Deepcode: Feedback Codes via Deep Learning
Kim, Hyeji, Jiang, Yihan, Kannan, Sreeram, Oh, Sewoong, Viswanath, Pramod
The design of codes for communicating reliably over a statistically well defined channel is an important endeavor involving deep mathematical research and wide-ranging practical applications. In this work, we present the first family of codes obtained via deep learning, which significantly beats state-of-the-art codes designed over several decades of research. The communication channel under consideration is the Gaussian noise channel with feedback, whose study was initiated by Shannon; feedback is known theoretically to improve reliability of communication, but no practical codes that do so have ever been successfully constructed. We break this logjam by integrating information theoretic insights harmoniously with recurrent-neural-network based encoders and decoders to create novel codes that outperform known codes by 3 orders of magnitude in reliability. We also demonstrate several desirable properties of the codes: (a) generalization to larger block lengths, (b) composability with known codes, (c) adaptation to practical constraints. This result also has broader ramifications for coding theory: even when the channel has a clear mathematical model, deep learning methodologies, when combined with channel-specific information-theoretic insights, can potentially beat state-of-the-art codes constructed over decades of mathematical research.

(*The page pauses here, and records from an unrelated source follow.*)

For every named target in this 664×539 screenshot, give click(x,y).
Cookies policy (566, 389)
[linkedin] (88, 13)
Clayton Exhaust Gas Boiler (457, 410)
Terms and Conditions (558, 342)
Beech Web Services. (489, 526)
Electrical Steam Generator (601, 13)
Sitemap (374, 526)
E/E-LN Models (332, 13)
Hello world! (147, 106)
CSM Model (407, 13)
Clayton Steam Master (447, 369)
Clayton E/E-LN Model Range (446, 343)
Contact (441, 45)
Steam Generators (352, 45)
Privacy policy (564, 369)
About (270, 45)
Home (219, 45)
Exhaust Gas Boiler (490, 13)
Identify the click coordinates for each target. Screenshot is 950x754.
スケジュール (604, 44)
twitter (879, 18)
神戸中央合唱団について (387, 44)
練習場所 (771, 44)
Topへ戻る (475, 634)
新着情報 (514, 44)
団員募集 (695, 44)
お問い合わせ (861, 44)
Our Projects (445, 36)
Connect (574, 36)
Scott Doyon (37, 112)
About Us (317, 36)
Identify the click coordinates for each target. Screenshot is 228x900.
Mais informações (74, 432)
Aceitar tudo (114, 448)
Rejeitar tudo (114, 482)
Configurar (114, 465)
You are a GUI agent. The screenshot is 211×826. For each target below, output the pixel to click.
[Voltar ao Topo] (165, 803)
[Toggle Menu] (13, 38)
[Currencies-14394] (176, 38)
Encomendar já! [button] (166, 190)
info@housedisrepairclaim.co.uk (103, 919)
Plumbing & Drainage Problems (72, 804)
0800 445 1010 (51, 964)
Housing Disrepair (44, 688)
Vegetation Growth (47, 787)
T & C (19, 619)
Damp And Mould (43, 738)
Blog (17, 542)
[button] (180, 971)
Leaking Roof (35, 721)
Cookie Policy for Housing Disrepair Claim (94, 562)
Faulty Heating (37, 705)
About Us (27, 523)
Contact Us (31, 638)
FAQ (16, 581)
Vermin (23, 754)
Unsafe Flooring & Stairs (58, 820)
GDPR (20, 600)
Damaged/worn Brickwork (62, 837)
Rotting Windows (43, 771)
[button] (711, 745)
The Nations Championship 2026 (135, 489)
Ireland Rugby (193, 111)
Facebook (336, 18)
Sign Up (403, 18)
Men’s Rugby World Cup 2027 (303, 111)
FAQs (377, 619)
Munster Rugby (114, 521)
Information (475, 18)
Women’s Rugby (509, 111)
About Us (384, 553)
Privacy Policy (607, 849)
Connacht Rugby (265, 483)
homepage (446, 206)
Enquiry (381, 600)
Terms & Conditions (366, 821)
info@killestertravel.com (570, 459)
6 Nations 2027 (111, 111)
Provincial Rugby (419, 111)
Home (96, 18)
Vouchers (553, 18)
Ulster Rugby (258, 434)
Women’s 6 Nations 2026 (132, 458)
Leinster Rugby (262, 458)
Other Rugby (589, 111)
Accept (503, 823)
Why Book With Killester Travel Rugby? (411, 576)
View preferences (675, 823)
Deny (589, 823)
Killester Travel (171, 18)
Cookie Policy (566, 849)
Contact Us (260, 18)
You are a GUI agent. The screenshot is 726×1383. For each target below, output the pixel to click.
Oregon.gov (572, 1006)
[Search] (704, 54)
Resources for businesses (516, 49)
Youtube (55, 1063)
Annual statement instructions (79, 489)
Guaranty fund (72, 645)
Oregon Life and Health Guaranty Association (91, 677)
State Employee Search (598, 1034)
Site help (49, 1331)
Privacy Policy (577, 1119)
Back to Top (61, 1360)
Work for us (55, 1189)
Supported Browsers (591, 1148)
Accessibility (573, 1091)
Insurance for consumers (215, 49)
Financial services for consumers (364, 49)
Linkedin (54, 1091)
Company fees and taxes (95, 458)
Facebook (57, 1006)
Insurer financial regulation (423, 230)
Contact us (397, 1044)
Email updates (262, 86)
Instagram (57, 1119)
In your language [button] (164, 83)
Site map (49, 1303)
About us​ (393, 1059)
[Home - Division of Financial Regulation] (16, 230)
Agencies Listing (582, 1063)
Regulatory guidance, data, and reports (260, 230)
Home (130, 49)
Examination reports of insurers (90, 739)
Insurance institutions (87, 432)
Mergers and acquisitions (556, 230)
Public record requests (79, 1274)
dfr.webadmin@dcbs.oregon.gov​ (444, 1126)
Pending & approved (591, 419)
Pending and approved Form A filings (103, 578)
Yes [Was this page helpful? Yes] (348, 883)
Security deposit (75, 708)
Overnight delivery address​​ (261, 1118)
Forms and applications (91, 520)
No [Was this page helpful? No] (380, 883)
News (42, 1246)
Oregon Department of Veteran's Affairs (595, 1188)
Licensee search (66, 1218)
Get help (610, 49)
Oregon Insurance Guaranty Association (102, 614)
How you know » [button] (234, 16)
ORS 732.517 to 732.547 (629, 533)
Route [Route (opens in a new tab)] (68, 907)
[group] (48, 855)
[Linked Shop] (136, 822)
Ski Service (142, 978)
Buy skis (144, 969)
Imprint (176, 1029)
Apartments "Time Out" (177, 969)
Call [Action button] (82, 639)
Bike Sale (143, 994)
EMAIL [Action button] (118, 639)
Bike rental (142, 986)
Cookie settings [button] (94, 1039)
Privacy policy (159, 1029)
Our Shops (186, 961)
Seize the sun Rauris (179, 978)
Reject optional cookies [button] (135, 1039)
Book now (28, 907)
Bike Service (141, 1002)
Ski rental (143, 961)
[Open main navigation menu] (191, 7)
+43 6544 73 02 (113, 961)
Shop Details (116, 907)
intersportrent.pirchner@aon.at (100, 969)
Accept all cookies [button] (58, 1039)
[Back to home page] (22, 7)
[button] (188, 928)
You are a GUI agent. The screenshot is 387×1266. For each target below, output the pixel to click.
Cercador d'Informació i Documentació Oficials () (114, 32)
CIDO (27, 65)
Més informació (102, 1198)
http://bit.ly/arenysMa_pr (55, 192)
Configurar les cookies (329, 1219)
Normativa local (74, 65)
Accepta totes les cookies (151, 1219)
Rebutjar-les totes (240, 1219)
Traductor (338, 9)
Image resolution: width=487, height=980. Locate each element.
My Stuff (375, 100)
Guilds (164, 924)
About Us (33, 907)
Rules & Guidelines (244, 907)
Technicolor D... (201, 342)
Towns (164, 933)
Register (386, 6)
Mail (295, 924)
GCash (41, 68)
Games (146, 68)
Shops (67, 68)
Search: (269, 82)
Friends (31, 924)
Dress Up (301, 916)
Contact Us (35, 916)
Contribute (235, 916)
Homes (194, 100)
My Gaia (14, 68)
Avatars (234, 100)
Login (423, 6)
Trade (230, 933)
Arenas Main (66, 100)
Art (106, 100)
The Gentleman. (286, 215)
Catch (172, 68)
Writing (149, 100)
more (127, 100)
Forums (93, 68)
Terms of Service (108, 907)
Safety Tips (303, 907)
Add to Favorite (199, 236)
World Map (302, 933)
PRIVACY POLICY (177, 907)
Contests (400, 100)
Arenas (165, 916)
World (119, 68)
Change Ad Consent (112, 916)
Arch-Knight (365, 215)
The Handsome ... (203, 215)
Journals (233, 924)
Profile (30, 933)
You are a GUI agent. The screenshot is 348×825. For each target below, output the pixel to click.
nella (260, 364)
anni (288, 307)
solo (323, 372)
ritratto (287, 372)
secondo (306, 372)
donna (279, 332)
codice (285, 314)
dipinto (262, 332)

Communication Algorithms via Deep Learning
Kim, Hyeji, Jiang, Yihan, Rana, Ranvir, Kannan, Sreeram, Oh, Sewoong, Viswanath, Pramod
Coding theory is a central discipline underpinning wireline and wireless modems that are the workhorses of the information age. Progress in coding theory is largely driven by individual human ingenuity with sporadic breakthroughs over the past century. In this paper we study whether it is possible to automate the discovery of decoding algorithms via deep learning. We study a family of sequential codes parameterized by recurrent neural network (RNN) architectures. We show that creatively designed and trained RNN architectures can decode well known sequential codes such as the convolutional and turbo codes with close to optimal performance on the additive white Gaussian noise (AWGN) channel, which itself is achieved by breakthrough algorithms of our times (Viterbi and BCJR decoders, representing dynamic programing and forward-backward algorithms). We show strong generalizations, i.e., we train at a specific signal to noise ratio and block length but test at a wide range of these quantities, as well as robustness and adaptivity to deviations from the AWGN setting.